# Source extract:

******

Panelists brought diverse viewpoints to a discussion on creating a smarter high-deductible health plan at a session during the University of Michigan Center for Value-Based Insurance Design (V-BID)’s annual V-BID Summit on March 14, 2018, at the Big House in Ann Arbor, Michigan.
Panelists brought diverse viewpoints to a discussion on creating a smarter high-deductible health plan (HDHP) at a session during the University of Michigan Center for Value-Based Insurance Design (V-BID)’s annual V-BID Summit on March 14, 2018, at the Big House in Ann Arbor, Michigan.
Moderator Cliff Goodman, PhD, senior vice president at The Lewin Group, kicked off the session by addressing the audience. “I don’t have to tell you how or why economic stressors on patients and clinicians are making this notion of high-deductible health plans a real issue,” he began. Acknowledging that HDHPs have both positive qualities and unresolved issues, he asked the panelists to each provide their viewpoint on the current status and future of these plans.
Paul Fronstin, PhD, director of the Health Research and Education Program at the Employee Benefit Research Institute, explained that he has been studying benefits and plan design for almost 20 years. Deductibles have risen by 300% since 2006, as employers have looked to them as a single lever to keep their costs down, as opposed to redesigning entire formularies or other broad plan changes.
Michelle Drozd, MS, deputy vice president in the Policy and Research department at Pharmaceutical Research and Manufacturers of American (PhrMA), said that patient affordability is a huge priority for the pharmaceutical industry and cited the “concerning trend” of cost shifting to beneficiaries, including HDHPs, as a barrier to long-term management of chronic disease.
Adam Beck, JD, vice president for employer health policy and initiatives at America’s Health Insurance Plans, agreed that the rise in deductibles was due to increasing health costs, but argued that the concept of deductibles has shifted in a world with guaranteed issue and pre-existing condition protections. Now, “the product that our plans are selling is fundamentally no longer insurance,” he said, “it’s health.” Still, he anticipated that HDHPs would continue to grow in popularity as employers look to continue offering benefits.

******

# The data:
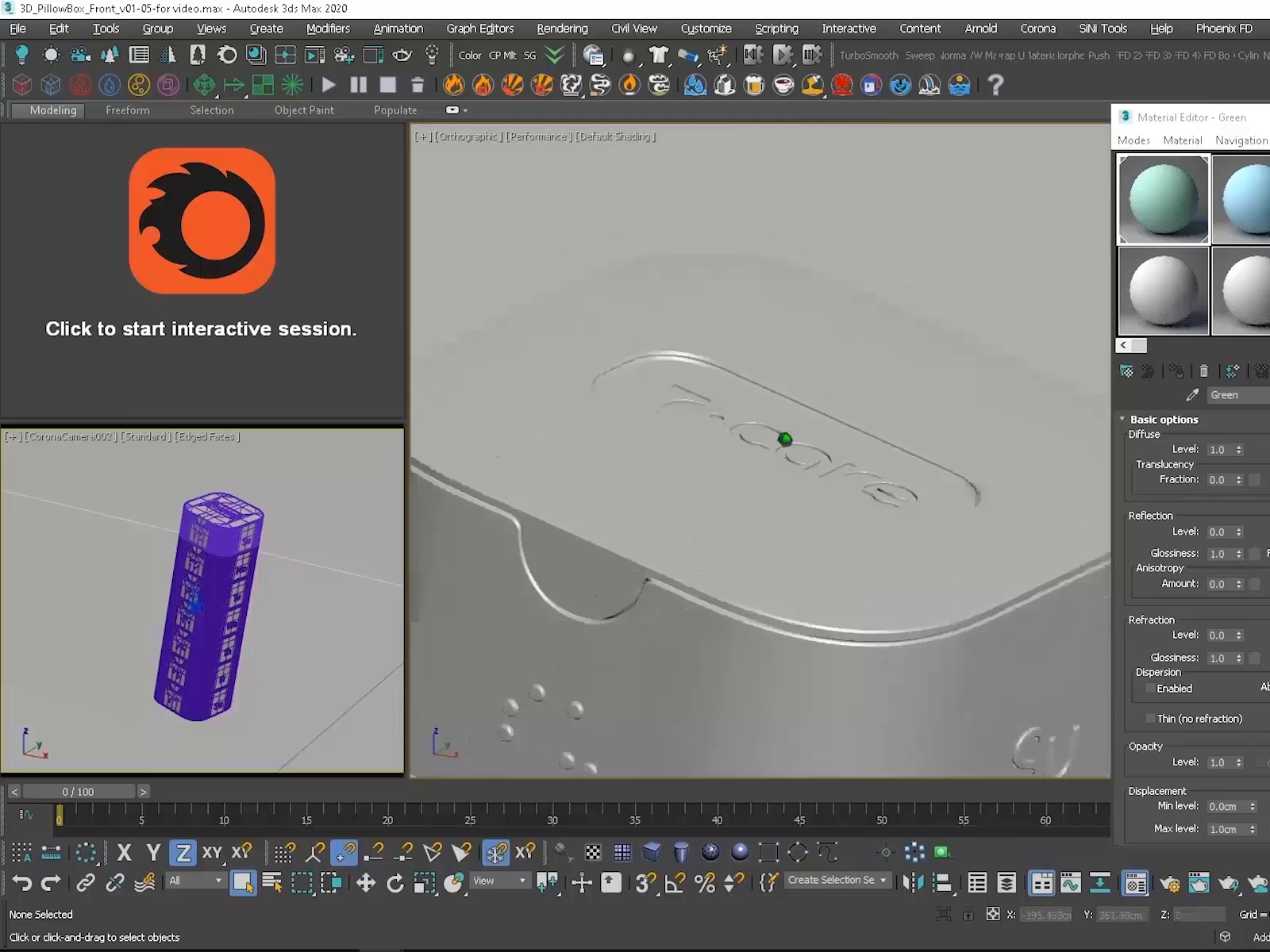1270x952 pixels.
Task: Open the View coordinate system dropdown
Action: click(x=499, y=881)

******

# Assignment:
Carry on the summit panel report on high-deductible health plans from the end of Adam Beck's remarks, in the same style.

# Output:
When Goodman asked for solutions for a smarter HDHP, the panelists offered up an array of ideas. Beck argued for increased tax credits to help reduce premiums and for changes in the Internal Revenue Code to allow flexibility in deductibles for first-dollar coverage of medications and services to manage certain chronic diseases. Fronstin also alluded to the need for more flexibility, but he said that it could come in the form of a Health Reimbursement Arrangement that can carve anything out of the deductible—or a plan that has no deductible at all.
“Maybe the smarter deductible is no deductible,” he suggested.
Drozd mentioned first-dollar coverage in her proposed solutions and said that employers could look into narrow network plans or reducing overuse of low-value care instead of pushing HDHPs. Considering that the current high-deductible trend won’t disappear soon, however, she praised the idea of deductible smoothing, which would allow beneficiaries to spread their deductible costs over the entire year.
In response to an audience question about one plan’s experiment with reference pricing, Fronstin said that he would like to see more examples of plans “strategically using cost sharing as a way to engage patients,” which could involve coinsurance instead of deductibles. Patients “don’t need a high deductible to do the right thing,” he argued.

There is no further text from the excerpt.